There is probably no better illustration of this than Australia’s enviable record on greenhouse gas emissions.
Australia has managed to successfully contain CO2 emissions, and without resorting to the carbon taxes and trading schemes which are so controversial and divisive. That reduction has been achieved by social reform and sensible legislative regimes, showing just how valuable good law for the public good can be.
Australia is responsible for around 1.5% of global greenhouse gas emissions – small beer for the world’s 12th largest economy, an industrialised economy at that, and more challenged by the tyranny of distance than most. Our secret is an environmentally sustainable population, which was not easy to achieve and most certainly did not come cheap.

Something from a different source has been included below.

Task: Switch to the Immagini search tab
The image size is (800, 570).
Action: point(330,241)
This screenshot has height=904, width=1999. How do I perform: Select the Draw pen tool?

That sustainable population is the result of sensible and effective regulation. In Australia, women were empowered early – thanks to the courageous struggles of the suffragettes – being able cast a vote, and accept one, by 1902, such empowerment meaning women were not limited to the role of simply having (and caring for) many children.
Further, Australia has a strong social security system which provides for the elderly and the infirm, meaning that people do not need to have large families to support them in their old age. This system has cost trillions of dollars in real terms in its 100-plus year existence, and combined with the empowerment of women, it results in a population which is not so large as to threaten the Earth’s future.

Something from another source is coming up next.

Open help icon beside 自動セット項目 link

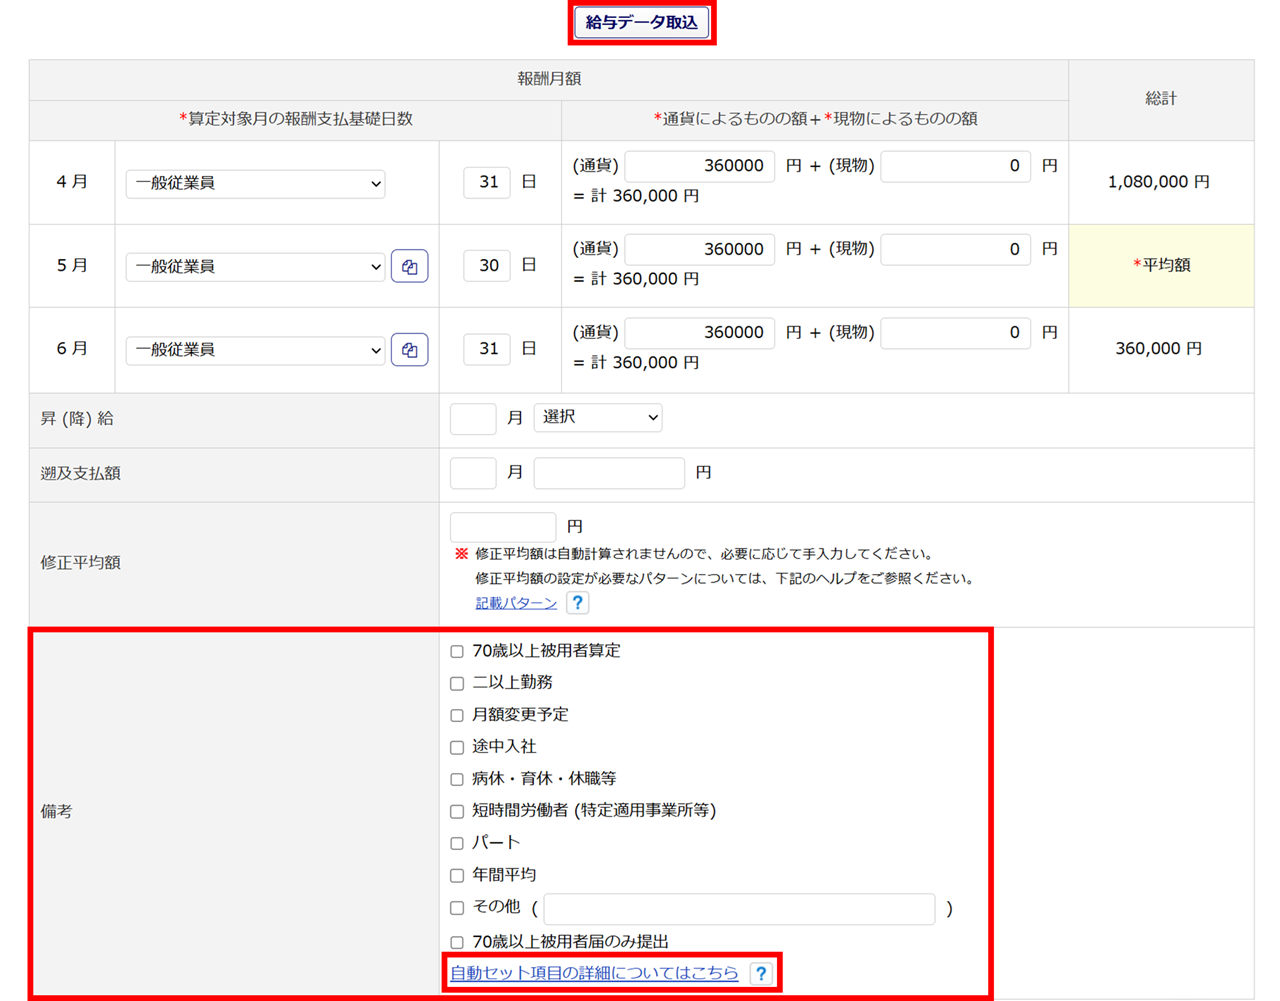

Both of these factors are the result of good law enacted for the public good, and the consequences of failing to legislate intelligently are there for all to see. That the two largest CO2 emitters on our planet – China and the United States – also have wildly unsustainable populations, is no coincidence, and is in part the result of failing to govern for the greater good.
Naturally large emitters such as China and the US will be unable to create viable social security systems overnight, and in any event would not spend the money (although empowering women should not be beyond them). What is clear is that sensible government policy can be a powerful weapon against climate change.
If, for example, planning laws mandated that every new house had to have a certain amount of solar power generating capacity, solar panels would soon be ubiquitous. Demand would bring prices down — making retro-fitting to existing houses attractive — and unlike carbon taxes or cap-and-trade schemes, a definite and measurable reduction in CO2 emissions would result.
Good law can also free up new technologies. For example, Earth Friendly Concrete (EFC) currently being produced in Australia by a company called Wagners. This concrete uses chemically activated waste slag from steel smelters and waste fly ash from coal-fired power stations, rather than cement, as a binding agent.
That is important, because cement production accounts for 8% of the entire world’s CO2 emissions (or about five times Australia’s total emissions). The release of this product into the market was slowed by lengthy and archaic approval processes; what more might be achieved if those processes are reformed to facilitate innovation?